Mr ATW should do a bit more research about the way things are before shooting his mouth off like that. Otherwise, he just becomes the mouthpiece for the very system that is actively exploiting its own citizenry. Himself included.

Dave Aldwinckle
In Kirara rice country
Sapporo


Mr ATW did not reply. I might also add (I found this out from a European friend) that the EU has policies where the government must buy up the ag *surplus* (to prevent producers from dumping overproduction into the sea to keep prices up--as Columbia does with excess coffee beans), creating the famous mountains and lakes. However, the ag products are still initially exposed to the market, and what's left over, bought. This is completely different from Japan, where the market doesn't even come into the rice equation. The rice market is, according to JPRI, a remnant of the prewar/postwar rice rationing days--it's just that the apparatus was never dismantled. Mainly because Nokyo Agricultural Cooperatives usurped power during MacArthur's day and never let go.

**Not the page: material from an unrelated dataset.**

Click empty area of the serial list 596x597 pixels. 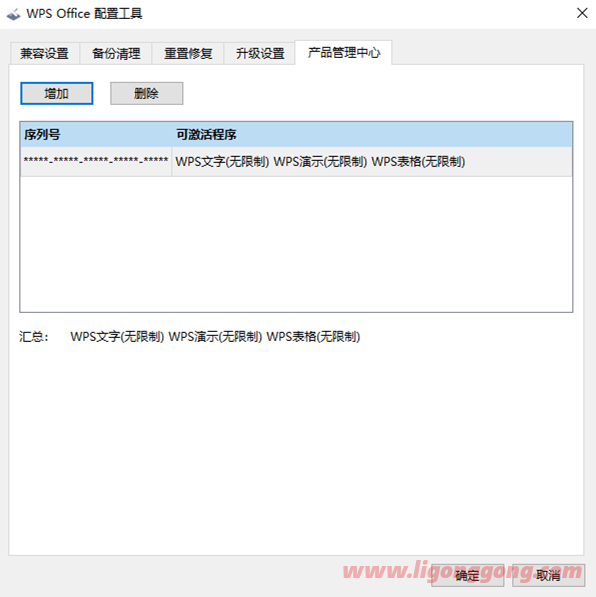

That's all, folks. One friend of mine (who read the above) thinks I've gone over the top with this whole thing. It was only a mild rebuke from ATW, and if I'm going to get my knickers in a twist and grace every critic with a reply, I'm either going to wind up with hypertension or an unwritten book.

Fair enough. But I have a hard time suffering those people who may be unwittingly spouting some hook-line-and-sinkered view, especially one devised by a government organization that I personally know does worse than just lace the marketplace of ideas with propaganda. Exploding myths is a noble pastime, and I would hope that doing so is not merely a waste of effort.